Stored dataset rows
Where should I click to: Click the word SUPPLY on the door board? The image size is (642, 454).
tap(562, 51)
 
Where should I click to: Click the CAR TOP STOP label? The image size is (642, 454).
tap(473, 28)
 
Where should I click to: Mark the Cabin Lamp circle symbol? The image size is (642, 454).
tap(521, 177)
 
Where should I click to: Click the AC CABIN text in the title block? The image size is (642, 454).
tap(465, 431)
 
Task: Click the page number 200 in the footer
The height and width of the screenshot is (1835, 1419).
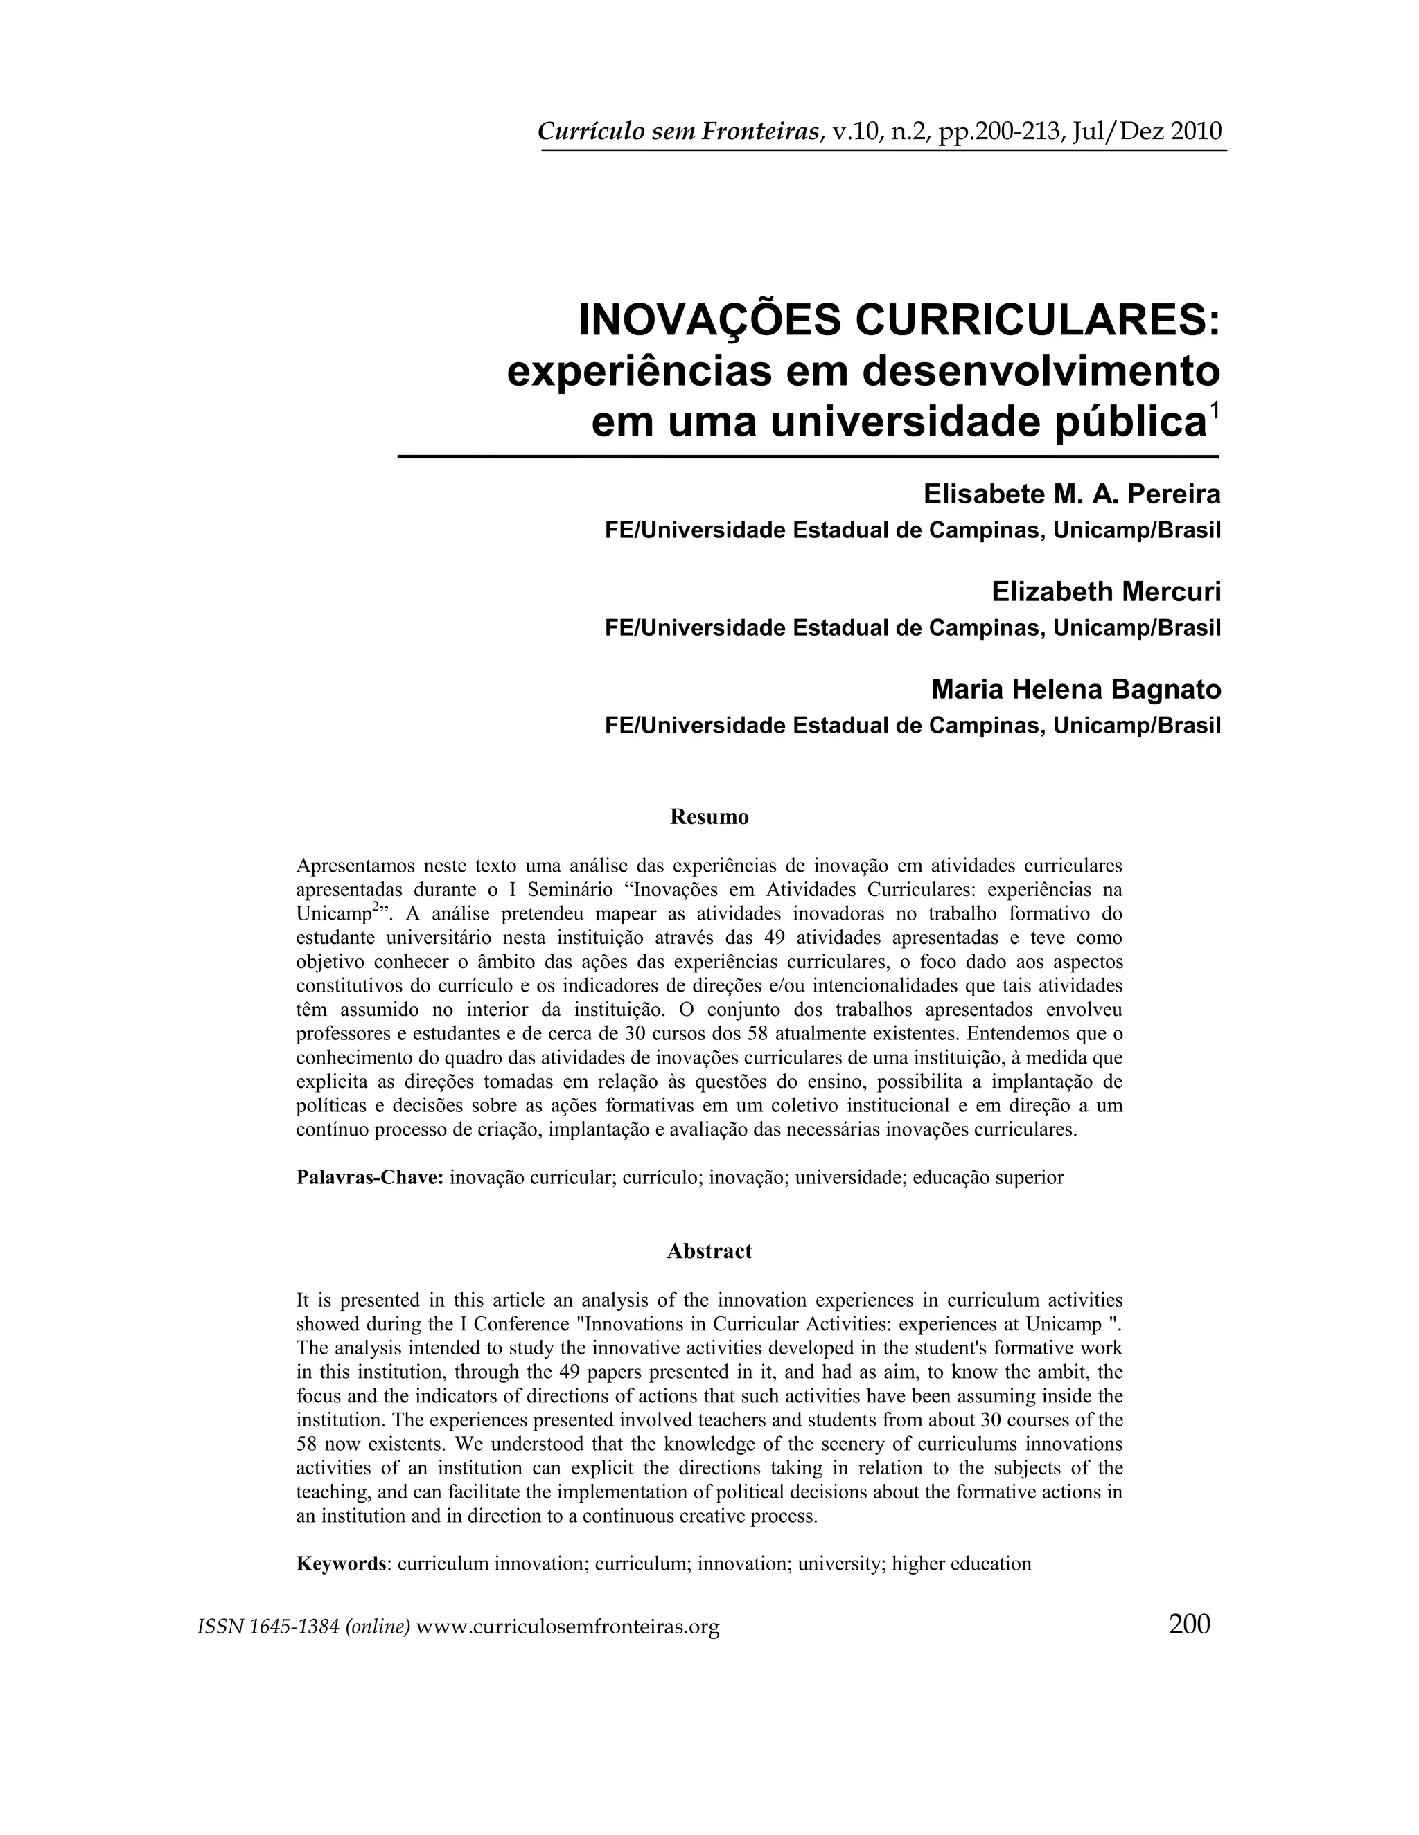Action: pos(1189,1624)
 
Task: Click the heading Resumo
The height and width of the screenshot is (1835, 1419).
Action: pos(709,816)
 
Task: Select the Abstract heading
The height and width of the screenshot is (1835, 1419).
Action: pos(709,1251)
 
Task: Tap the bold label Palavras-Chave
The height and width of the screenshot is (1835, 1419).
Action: pos(370,1177)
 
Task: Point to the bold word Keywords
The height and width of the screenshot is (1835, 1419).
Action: pos(342,1564)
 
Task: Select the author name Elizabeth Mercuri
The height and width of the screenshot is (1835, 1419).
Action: pos(1105,592)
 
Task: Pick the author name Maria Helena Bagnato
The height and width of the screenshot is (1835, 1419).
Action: pos(1075,690)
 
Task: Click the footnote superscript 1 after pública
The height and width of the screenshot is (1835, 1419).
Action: pos(1213,410)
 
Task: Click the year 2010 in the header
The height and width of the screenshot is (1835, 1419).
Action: pos(1196,132)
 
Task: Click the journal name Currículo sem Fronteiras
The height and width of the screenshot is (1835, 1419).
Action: pos(679,132)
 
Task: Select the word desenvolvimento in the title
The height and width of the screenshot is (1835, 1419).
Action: pos(1041,370)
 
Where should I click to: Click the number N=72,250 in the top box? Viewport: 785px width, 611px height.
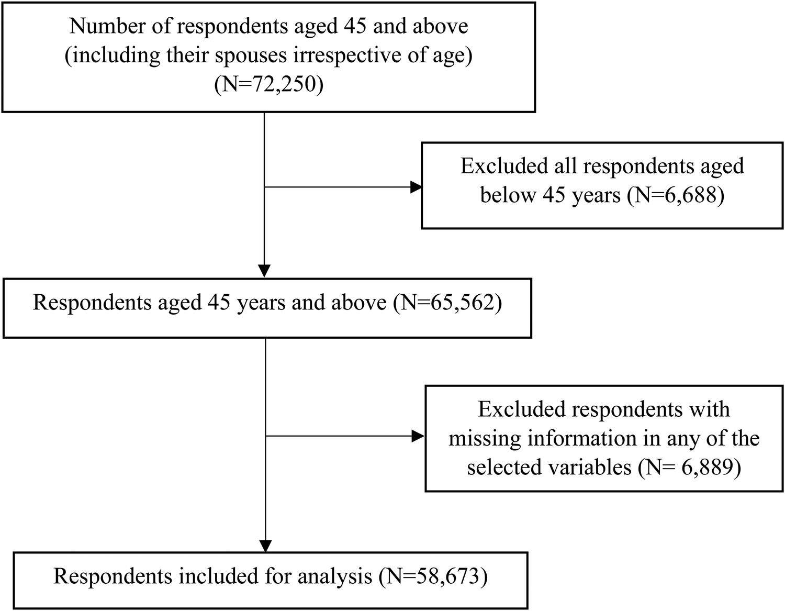pyautogui.click(x=268, y=84)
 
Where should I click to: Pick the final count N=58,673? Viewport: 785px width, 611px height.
pyautogui.click(x=431, y=576)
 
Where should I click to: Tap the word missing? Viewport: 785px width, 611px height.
pyautogui.click(x=485, y=438)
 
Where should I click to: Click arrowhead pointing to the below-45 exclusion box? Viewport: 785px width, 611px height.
pyautogui.click(x=417, y=187)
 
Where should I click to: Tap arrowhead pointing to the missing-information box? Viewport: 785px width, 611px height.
pyautogui.click(x=419, y=436)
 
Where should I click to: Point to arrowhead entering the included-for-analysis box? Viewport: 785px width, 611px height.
pyautogui.click(x=266, y=546)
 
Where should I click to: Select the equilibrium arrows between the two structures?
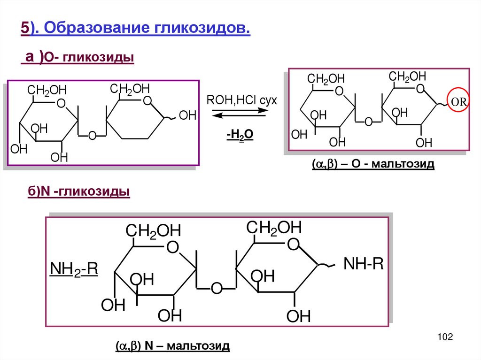(240, 113)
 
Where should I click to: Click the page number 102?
(444, 337)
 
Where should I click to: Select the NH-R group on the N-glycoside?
(363, 264)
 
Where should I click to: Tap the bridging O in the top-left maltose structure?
(92, 136)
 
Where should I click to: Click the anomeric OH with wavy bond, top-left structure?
(187, 115)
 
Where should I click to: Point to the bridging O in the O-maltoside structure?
(368, 122)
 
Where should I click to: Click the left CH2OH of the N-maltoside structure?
(153, 231)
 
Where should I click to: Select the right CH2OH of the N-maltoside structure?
(274, 228)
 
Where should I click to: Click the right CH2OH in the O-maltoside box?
(407, 77)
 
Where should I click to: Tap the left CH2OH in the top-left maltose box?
(47, 90)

__Exercise task__.
Reproduce every row above verbatim, with the picture markers left out.

__Response__.
Where should I click to: Click the word SUPPLY on the door board? The image size is (642, 454).
tap(562, 51)
 
Where should I click to: Click the CAR TOP STOP label? The image size is (642, 454).
tap(473, 28)
 
Where should I click to: Mark the Cabin Lamp circle symbol? The image size is (642, 454).
tap(521, 177)
 
Where should I click to: Click the AC CABIN text in the title block? The image size is (642, 454).
tap(465, 431)
 
Task: Click the page number 200 in the footer
The height and width of the screenshot is (1835, 1419).
Action: pos(1189,1624)
 
Task: Click the heading Resumo
The height and width of the screenshot is (1835, 1419).
Action: pos(709,816)
 
Task: Select the Abstract heading
The height and width of the screenshot is (1835, 1419).
Action: pos(709,1251)
 
Task: Tap the bold label Palavras-Chave
The height and width of the screenshot is (1835, 1419).
Action: pos(370,1177)
 
Task: Point to the bold word Keywords
The height and width of the screenshot is (1835, 1419).
Action: pos(342,1564)
 
Task: Select the author name Elizabeth Mercuri
The height and width of the screenshot is (1835, 1419).
Action: pos(1105,592)
 
Task: Pick the author name Maria Helena Bagnato
The height and width of the screenshot is (1835, 1419).
Action: pos(1075,690)
 
Task: Click the footnote superscript 1 after pública
The height and width of the screenshot is (1835, 1419).
Action: pos(1213,410)
 
Task: Click the year 2010 in the header
The height and width of the screenshot is (1835, 1419).
Action: pos(1196,132)
 
Task: Click the journal name Currículo sem Fronteiras
The height and width of the screenshot is (1835, 1419).
Action: pos(679,132)
 
Task: Select the word desenvolvimento in the title
The height and width of the screenshot is (1835, 1419).
Action: pos(1041,370)
 
Where should I click to: Click the number N=72,250 in the top box? Viewport: 785px width, 611px height.
pyautogui.click(x=268, y=84)
 
Where should I click to: Pick the final count N=58,673? Viewport: 785px width, 611px height.
pyautogui.click(x=431, y=576)
 
Where should I click to: Tap the word missing? Viewport: 785px width, 611px height.
pyautogui.click(x=485, y=438)
 
Where should I click to: Click arrowhead pointing to the below-45 exclusion box? Viewport: 785px width, 611px height.
pyautogui.click(x=417, y=187)
 
Where should I click to: Tap arrowhead pointing to the missing-information box? Viewport: 785px width, 611px height.
pyautogui.click(x=419, y=436)
 
Where should I click to: Point to arrowhead entering the included-for-analysis box? Viewport: 785px width, 611px height.
pyautogui.click(x=266, y=546)
 
Where should I click to: Select the equilibrium arrows between the two structures?
(240, 113)
 
Where should I click to: Click the page number 102?
(444, 337)
 
Where should I click to: Select the NH-R group on the N-glycoside?
(363, 264)
 
Where should I click to: Tap the bridging O in the top-left maltose structure?
(92, 136)
 
Where should I click to: Click the anomeric OH with wavy bond, top-left structure?
(187, 115)
 
Where should I click to: Point to the bridging O in the O-maltoside structure?
(368, 122)
 
Where should I click to: Click the left CH2OH of the N-maltoside structure?
(153, 231)
 
Where should I click to: Select the right CH2OH of the N-maltoside structure?
(274, 228)
 
Where should I click to: Click the right CH2OH in the O-maltoside box?
(407, 77)
 
Where should I click to: Tap the left CH2OH in the top-left maltose box?
(47, 90)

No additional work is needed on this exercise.